Pubertierende Jungs in Kapuzenpullis warten in der Schlange vor dem Gebäude neben einstmals pubertierenden, heute 45-jährigen Jungs, ebenfalls in Kapuzenpullis. Drinnen hinter den Flohmarktständen warten weitere Männer mittleren Alters, manche in Kostümen der Helden ihrer Kindheit - Super Mario etwa, Symbolfigur des Konsolen-Anbieters Nintendo. Oder Sonic, das Äquivalent aus dem Sega-Universum. Oder Vega, der Kämpfer mit der Maske aus dem Kampfsport-Retrogame Street Fighter. So ähnlich stellt man sie sich vor, die Retro-Flohmärkte. Spezielle Börsen also, veranstaltet von professionellen und semi-professionellen Händlern, bei denen alles rund um Gameboy, Nintendo, Amiga und Co. angeboten wird. So auch an diesem Samstag in der Hachinga Halle in Unterhaching.

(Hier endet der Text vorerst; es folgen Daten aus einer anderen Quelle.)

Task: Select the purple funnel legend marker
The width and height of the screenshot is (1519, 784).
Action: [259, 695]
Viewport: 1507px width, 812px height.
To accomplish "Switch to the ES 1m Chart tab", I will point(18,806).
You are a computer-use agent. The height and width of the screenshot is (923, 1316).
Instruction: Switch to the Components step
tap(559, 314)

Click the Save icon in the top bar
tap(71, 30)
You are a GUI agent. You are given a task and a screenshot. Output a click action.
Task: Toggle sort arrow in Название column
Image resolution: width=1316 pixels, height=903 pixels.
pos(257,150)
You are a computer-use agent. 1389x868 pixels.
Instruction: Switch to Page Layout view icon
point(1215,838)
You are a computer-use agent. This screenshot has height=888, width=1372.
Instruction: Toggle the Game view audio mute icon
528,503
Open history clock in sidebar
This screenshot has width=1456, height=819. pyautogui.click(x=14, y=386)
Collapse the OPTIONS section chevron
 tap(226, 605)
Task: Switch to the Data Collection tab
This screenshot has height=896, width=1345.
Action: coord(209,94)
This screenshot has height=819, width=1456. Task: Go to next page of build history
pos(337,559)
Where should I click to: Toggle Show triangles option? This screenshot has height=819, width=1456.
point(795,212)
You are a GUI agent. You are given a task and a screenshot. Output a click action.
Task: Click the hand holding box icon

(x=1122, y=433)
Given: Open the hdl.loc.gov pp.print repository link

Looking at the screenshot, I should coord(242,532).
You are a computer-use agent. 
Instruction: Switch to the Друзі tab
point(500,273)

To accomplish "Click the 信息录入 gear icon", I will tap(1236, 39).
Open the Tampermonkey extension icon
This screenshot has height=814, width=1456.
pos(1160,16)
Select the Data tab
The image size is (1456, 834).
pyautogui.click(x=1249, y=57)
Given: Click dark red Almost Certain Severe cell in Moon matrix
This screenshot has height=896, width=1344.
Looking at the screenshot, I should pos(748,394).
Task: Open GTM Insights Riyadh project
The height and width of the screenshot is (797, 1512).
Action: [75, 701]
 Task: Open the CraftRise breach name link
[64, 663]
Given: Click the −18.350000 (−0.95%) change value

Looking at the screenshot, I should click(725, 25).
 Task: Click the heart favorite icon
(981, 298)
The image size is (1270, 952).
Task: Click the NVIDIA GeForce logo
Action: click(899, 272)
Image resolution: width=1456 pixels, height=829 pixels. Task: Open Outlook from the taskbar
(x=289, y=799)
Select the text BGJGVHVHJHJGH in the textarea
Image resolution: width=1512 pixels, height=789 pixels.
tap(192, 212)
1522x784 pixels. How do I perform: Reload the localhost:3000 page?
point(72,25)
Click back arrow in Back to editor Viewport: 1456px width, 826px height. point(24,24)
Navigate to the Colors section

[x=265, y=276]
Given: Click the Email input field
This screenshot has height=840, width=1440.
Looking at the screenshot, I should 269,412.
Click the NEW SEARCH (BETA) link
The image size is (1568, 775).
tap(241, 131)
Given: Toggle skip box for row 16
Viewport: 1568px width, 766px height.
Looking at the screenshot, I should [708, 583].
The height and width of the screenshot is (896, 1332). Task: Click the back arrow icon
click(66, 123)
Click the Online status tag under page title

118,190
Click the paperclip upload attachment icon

Aber ist die Zusammensetzung der Besucher denn wirklich so schablonenhaft? Lauter Männer in Kapuzenpullis? Und vor allem: Was treibt Menschen an, Computerspiele oder Konsolen zu kaufen, deren technischer Standard heutzutage doch x-mal überholt ist? Was fasziniert die Szene bis heute an dem unglaublich simplen Spiel Tetris, in dem unterschiedliche geometrische Figuren möglichst geschickt platziert werden müssen, damit sie Reihen bilden? Wer spielt tatsächlich lieber auf einem winzigen Gameboy in Schwarz-Weiß-Grafik ein Spiel wie "Legend of Zelda", in dem der Protagonist eigentlich nur ein rundes, flauschiges Etwas von oben ist, noch dazu in 2D? Und das, obwohl es mittlerweile Spiele wie Red Dead Redemption gibt, ein Computer-Western, der täuschend echte 3-D-Optiken mit einer raffinierten Erzählstruktur verbindet, wie man sie mittlerweile vor allem von Serien auf Netflix kennt?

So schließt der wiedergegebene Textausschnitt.